→ Tasks to complete
- A) In the glucagon isomer abstract, which technique told apart all four glucagon isomers?
- B) Please explain, using the glucagon isomer abstract, why circular dichroism discriminated chiral isomers but not directional ones.

→ Given passage
====
Stability, toxicity and biological activity of retro, inversed and retro-inversed glucagon isomers.

Peptide modifications that improve pharmacological properties are of considerable therapeutic importance. Here we consider the retro (R), inversed (D) and retro-inversed (RI) isomers of glucagon with respect to structure, stability, toxicity and biological activity. Biologically, RI-glucagon demonstrated comparable in vivo activity as L-glucagon with respect to magnitude and duration of blood sugar elevation following i.p. administration to mice. Structurally, the isomers were investigated through circular dichroism (CD) and nanopore analysis. CD demonstrated a conserved potential for formation of secondary structure, which was independent of the direction of the peptide (L vs R; D vs RI) as well as formation of symmetry-related structures for the chiral isomers (L vs D; R vs RI). CD, therefore, discriminated chiral but not directional isomers. Nanopore analysis, which depends on interaction of the peptides with chiral pores, discriminated all four isomers on the basis of unique signatures of bumping and translocation. Nanopore analysis offered greater opportunity than CD to discriminate the isomers although neither technique provided a definitive biomarker of biological activity. Functionally, the R and RI isomers resist proteolytic degradation and none of the isomers possess hemolytic activity or cellular toxicity. Collectively, this investigation highlights the potentials and limitations of CD and nanopore analysis for investigation of peptide isomers as well as offering insight into the structural criteria to mimic peptide biological activity. For this example, retro-inversion, through undefined contributions of increased stability and maintained biological activity, was best suited to mimic the biological activity of the parent peptide.
====
→ Exercise data
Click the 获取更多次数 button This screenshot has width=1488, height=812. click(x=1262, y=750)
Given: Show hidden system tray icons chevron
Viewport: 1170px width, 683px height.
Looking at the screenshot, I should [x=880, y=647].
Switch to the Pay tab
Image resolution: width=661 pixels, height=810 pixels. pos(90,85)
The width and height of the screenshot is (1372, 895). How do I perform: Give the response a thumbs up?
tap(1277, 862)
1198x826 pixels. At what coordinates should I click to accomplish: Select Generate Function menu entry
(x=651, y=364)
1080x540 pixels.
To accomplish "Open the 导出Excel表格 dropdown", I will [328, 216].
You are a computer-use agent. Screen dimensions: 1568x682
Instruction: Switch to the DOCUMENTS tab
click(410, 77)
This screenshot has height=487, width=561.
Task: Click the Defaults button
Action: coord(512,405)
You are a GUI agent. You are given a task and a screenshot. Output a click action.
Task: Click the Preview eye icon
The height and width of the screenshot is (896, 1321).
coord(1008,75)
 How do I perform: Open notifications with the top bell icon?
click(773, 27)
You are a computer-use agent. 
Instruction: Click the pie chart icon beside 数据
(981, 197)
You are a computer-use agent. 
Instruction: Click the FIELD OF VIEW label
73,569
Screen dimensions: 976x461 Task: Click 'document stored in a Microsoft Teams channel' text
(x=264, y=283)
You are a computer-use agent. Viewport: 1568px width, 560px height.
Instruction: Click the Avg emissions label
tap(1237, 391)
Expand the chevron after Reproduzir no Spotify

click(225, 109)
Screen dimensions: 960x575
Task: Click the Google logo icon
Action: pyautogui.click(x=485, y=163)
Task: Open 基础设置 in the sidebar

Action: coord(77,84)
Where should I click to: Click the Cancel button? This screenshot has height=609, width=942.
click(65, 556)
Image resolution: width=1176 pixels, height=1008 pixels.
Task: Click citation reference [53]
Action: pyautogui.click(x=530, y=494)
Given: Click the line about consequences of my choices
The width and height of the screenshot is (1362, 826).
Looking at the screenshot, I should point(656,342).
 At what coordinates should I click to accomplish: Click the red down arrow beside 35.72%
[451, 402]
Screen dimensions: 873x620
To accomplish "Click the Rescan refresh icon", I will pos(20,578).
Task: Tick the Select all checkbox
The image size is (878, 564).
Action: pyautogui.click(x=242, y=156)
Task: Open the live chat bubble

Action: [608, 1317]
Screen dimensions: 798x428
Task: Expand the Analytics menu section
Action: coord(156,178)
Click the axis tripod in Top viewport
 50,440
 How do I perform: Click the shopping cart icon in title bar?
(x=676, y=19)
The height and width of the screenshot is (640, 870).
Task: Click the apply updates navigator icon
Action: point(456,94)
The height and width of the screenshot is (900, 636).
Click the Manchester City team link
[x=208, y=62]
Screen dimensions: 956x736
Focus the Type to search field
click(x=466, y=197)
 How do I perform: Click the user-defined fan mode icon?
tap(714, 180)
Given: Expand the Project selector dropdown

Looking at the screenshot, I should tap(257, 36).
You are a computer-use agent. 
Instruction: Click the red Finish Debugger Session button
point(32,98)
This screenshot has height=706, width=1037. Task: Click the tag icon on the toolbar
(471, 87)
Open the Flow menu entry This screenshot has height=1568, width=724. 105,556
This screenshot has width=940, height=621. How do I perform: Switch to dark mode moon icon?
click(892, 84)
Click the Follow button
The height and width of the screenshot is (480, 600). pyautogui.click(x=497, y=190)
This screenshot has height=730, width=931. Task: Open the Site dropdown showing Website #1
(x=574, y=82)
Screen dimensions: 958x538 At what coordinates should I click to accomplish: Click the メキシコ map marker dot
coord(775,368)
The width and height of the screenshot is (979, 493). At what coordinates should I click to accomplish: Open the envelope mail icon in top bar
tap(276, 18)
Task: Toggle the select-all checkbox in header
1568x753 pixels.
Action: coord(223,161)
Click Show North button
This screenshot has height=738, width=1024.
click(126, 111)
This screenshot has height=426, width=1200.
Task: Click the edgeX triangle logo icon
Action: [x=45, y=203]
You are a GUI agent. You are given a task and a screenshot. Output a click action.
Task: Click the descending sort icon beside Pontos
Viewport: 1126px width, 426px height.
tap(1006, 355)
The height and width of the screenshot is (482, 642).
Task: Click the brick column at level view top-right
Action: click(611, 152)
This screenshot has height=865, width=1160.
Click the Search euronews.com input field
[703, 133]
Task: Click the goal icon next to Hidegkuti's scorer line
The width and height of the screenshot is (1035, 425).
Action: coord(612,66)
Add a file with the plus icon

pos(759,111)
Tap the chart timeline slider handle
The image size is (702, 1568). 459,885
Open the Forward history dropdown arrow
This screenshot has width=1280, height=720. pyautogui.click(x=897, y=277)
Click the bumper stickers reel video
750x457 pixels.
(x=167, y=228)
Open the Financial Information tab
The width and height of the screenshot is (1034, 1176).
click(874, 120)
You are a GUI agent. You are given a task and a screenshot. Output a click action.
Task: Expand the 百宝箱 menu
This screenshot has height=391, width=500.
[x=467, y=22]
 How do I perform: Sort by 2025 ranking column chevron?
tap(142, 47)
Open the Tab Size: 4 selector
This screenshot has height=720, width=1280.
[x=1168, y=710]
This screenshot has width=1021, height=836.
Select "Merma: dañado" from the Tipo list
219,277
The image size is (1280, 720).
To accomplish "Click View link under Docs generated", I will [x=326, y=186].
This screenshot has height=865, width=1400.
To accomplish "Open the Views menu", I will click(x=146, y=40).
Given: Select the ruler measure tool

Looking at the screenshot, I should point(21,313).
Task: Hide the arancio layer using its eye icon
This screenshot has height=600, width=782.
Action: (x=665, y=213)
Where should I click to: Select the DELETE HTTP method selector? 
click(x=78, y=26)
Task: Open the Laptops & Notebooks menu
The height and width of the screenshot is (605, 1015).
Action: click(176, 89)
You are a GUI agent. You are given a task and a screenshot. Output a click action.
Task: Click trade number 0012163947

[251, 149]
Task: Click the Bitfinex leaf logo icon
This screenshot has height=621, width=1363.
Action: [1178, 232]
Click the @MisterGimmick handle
====
→ Answers to each task
- A) Nanopore analysis discriminated all four isomers.

- B) Circular dichroism showed that the potential to form secondary structure did not depend on the direction of the peptide (L vs R; D vs RI). The chiral isomers (L vs D; R vs RI) formed symmetry-related structures. Only the chiral isomers could therefore be told apart.